Depuis 1893, l’usine de Gardanne pollue en toute impunité le littoral de la Grande bleue. En décembre dernier, à l'annonce de la reconduction du permis de polluer accordé généreusement au groupe Altéo sur ordre de Valls, le scandale écologique a éclaté au grand jour. La direction de l'entreprise fait tout pour en minimiser l'ampleur. Les pouvoirs publics, eux, s'ingénient à la couvrir, tout en s'efforçant de donner le change aux riverains. Ces derniers ne s'en laissent pas compter et la mobilisation contre les « boues rouges » s'amplifie mois après mois. Nous publions ici le second volet de notre enquête sur cette affaire paru dans la revue Démocratie&Socialisme d’avril (la première partie a été publiée dans la lettre de D&S de la semaine dernière).
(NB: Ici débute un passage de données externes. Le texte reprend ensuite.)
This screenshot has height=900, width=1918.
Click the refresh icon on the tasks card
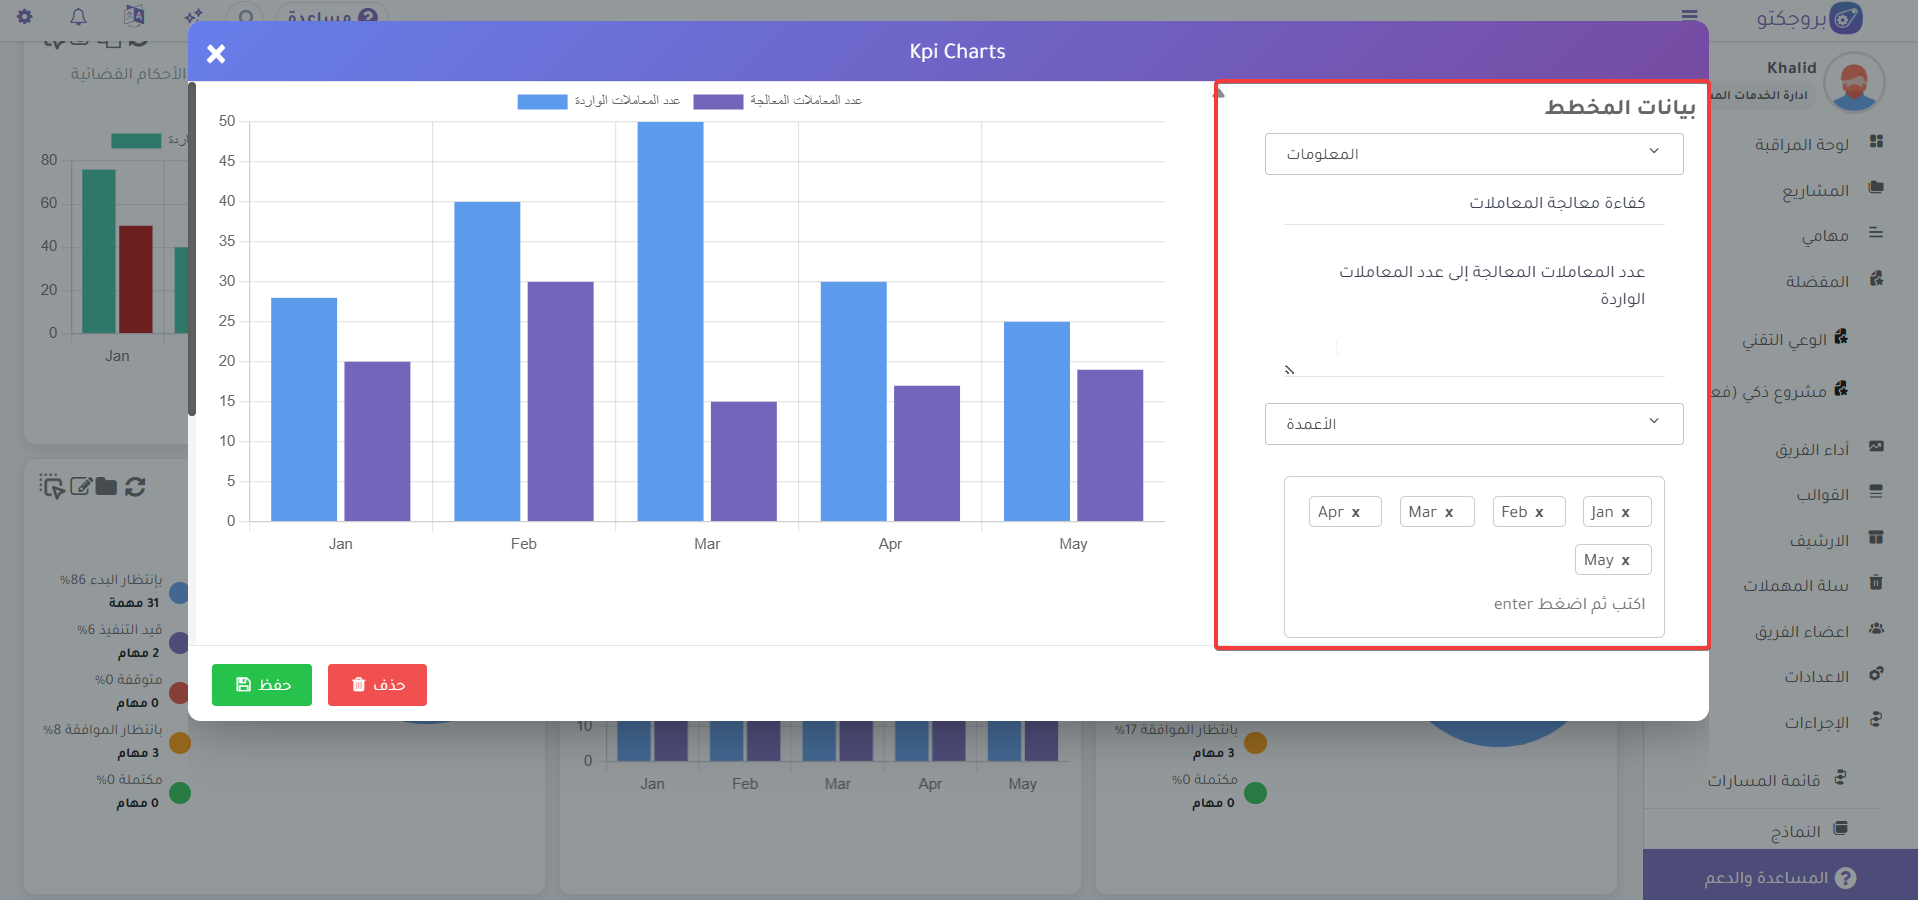tap(136, 487)
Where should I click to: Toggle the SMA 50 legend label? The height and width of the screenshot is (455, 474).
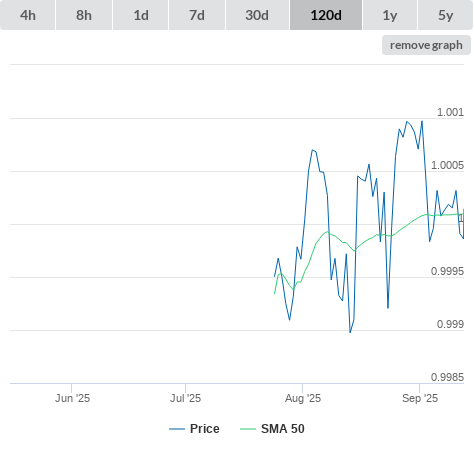coord(283,429)
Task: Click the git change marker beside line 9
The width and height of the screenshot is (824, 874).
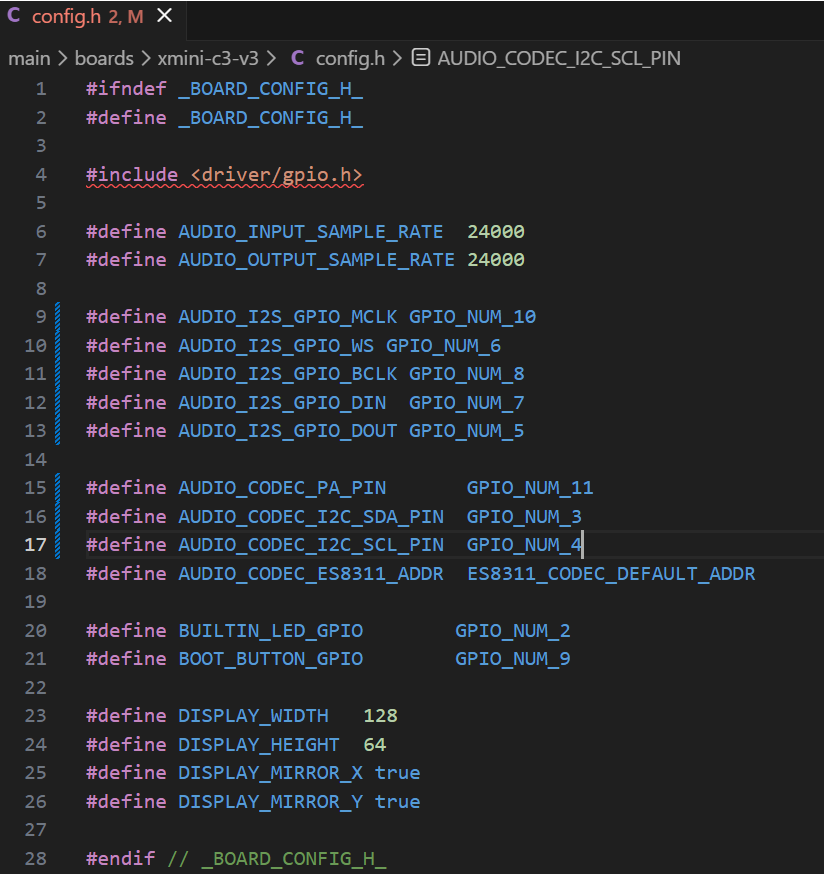Action: (58, 317)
Dans la première partie de cette enquête, nous avions laissé Ségolène Royal alors qu'elle demandait que soient réalisées de nouvelles analyses portant sur l'impact environnemental des effluves rouges, cette fois sous le contrôle de l’ANSES. Mais, précisément, pendant qu'en haut, on tergiverse, sur le terrain, une question reste en suspens.

Que deviennent les boues ?

Elles sont désormais entassées sous forme compacte sur le site de Mange-Garri à Bouc-Bel-Air. Mais la mer, les baigneurs, les poissons et ceux qui les mangent ne sont pas les seuls concernés par les dangers de contamination. L’inquiétude monte aux abords du site de Mange-Garri, situé sur la commune proche de Gardanne et dans l’entreprise Altéo où les salariés s’interrogent sur les risques pour leur santé.
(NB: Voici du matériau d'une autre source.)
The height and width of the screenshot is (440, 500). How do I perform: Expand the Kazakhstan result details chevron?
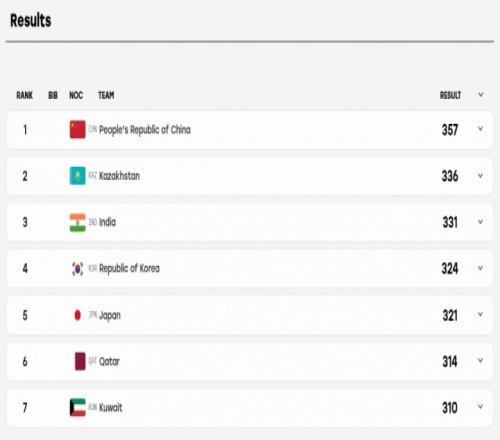[480, 175]
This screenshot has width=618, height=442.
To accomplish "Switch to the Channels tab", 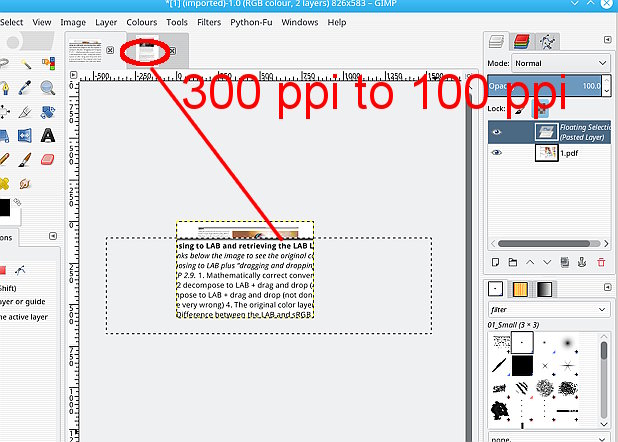I will 521,41.
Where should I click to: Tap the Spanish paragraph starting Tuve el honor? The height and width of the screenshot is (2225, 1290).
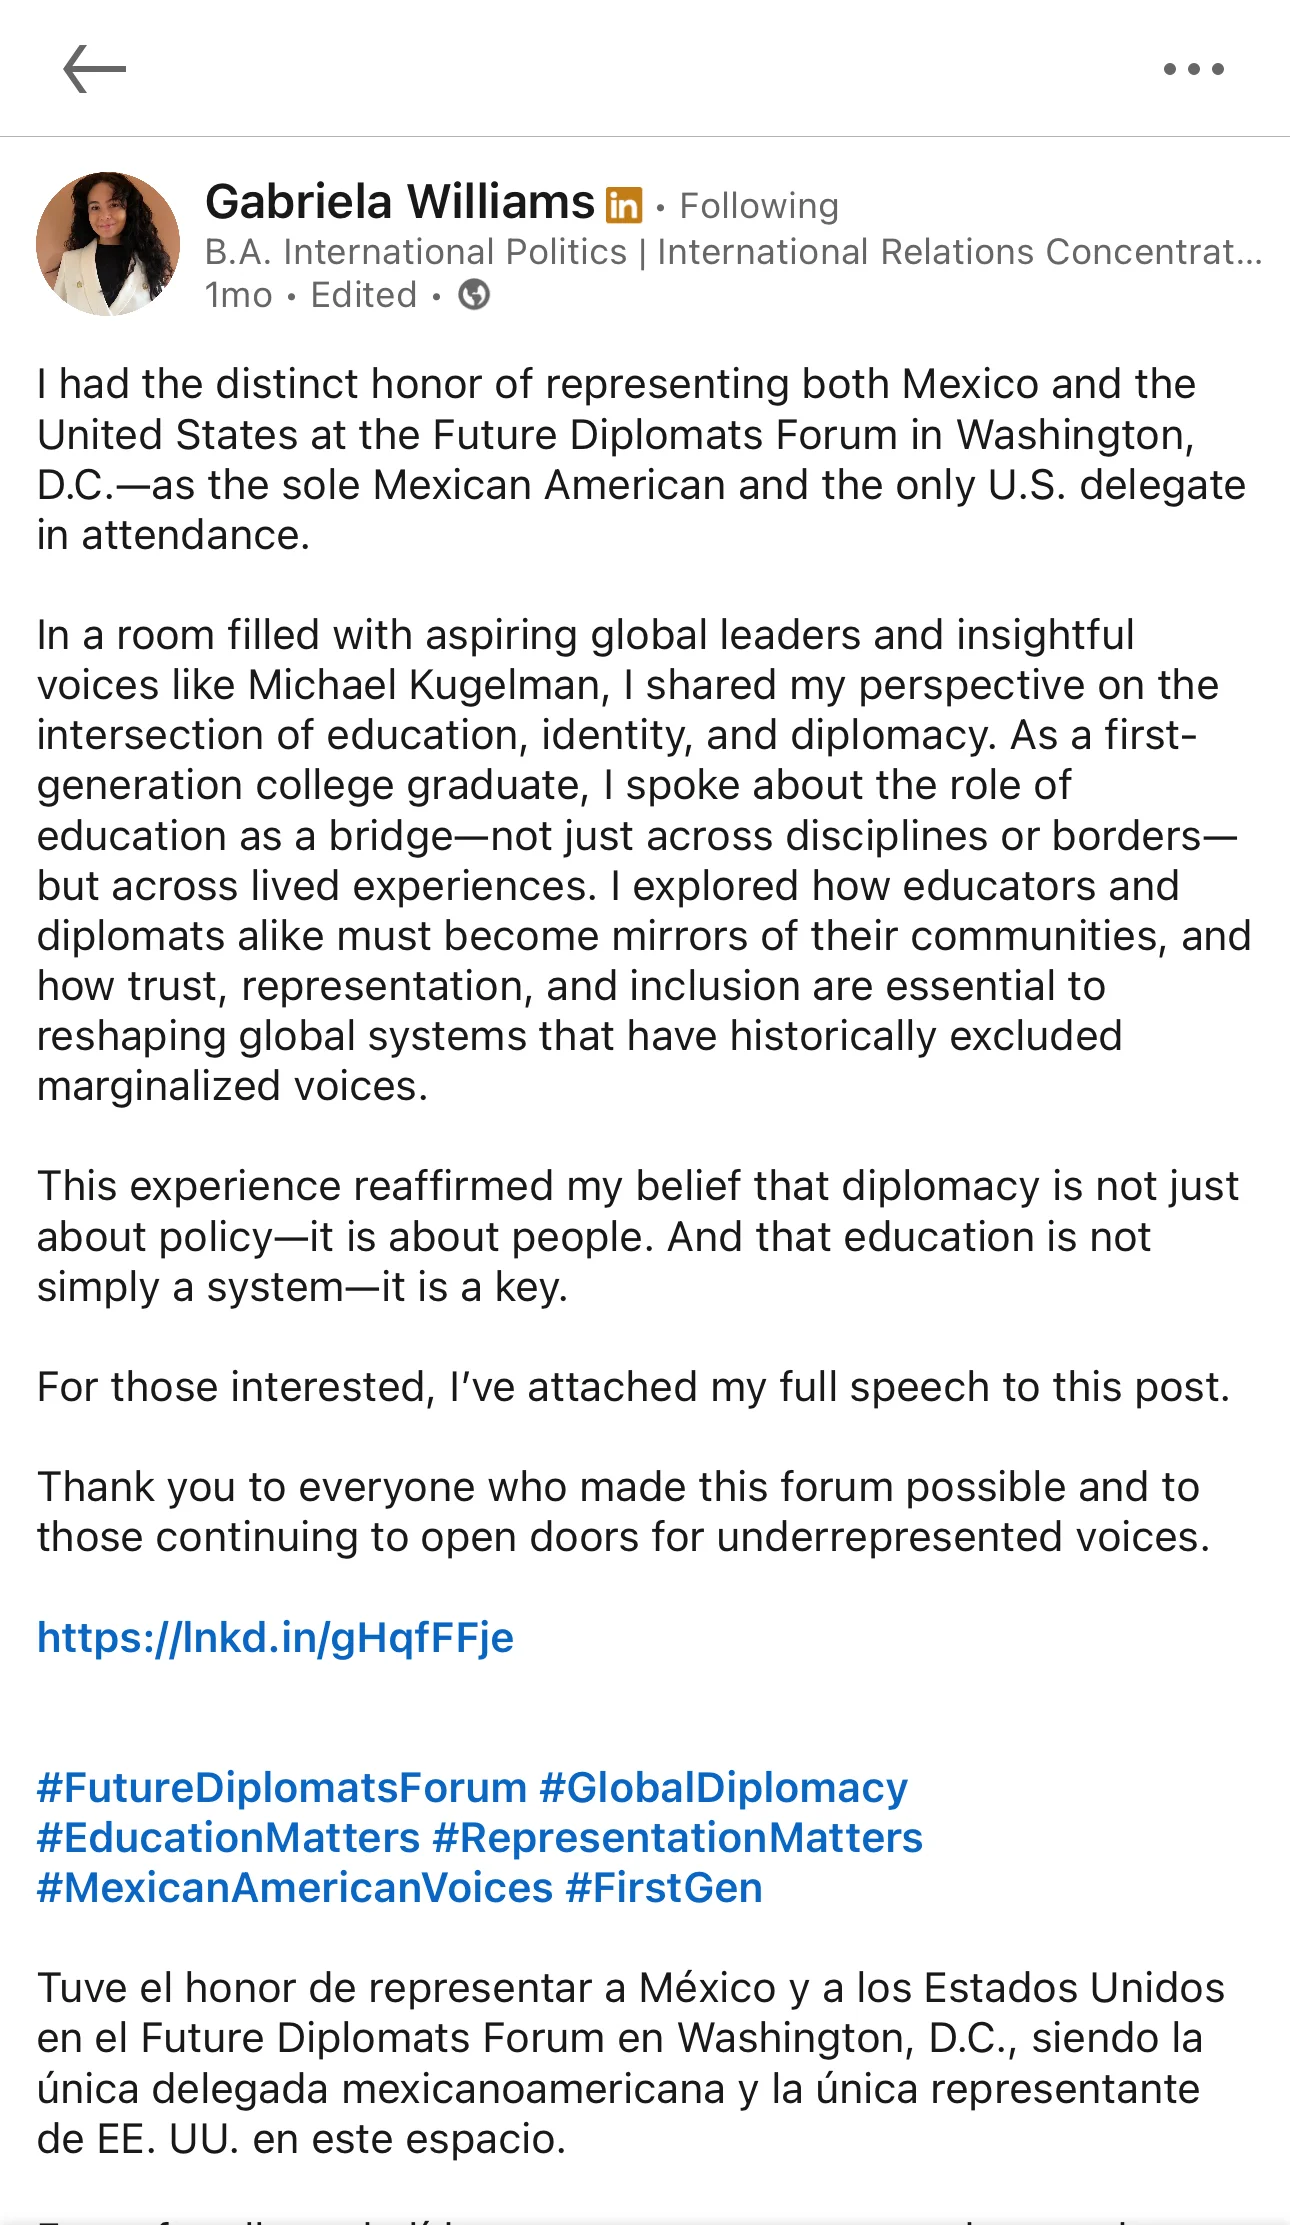click(631, 2063)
Cette inquiétude s’accentue soudain quand les riverains du site sont informés qu'ils ne doivent plus utiliser l’eau de leurs puits comme eau potable, comme eau d’arrosage ou encore comme eau de piscine, en raison de la découverte de traces de pollution dans une source.

L’autorisation de stockage à Mange-Garri court jusqu’en 2021. Avant saturation du site, l’industriel devra trouver des solutions de recyclage pour les centaines de milliers de tonnes de résidus de bauxite. Altéo fabrique déjà un dérivé, appelé « Bauxaline », utilisé comme couverture de décharges. Pour comble, le matériau contient une radioactivité qui lui donne mauvaise réputation. Dans la zone d’entreposage des boues rouges, le niveau de radiation est 4 à 8 fois supérieur au niveau naturel.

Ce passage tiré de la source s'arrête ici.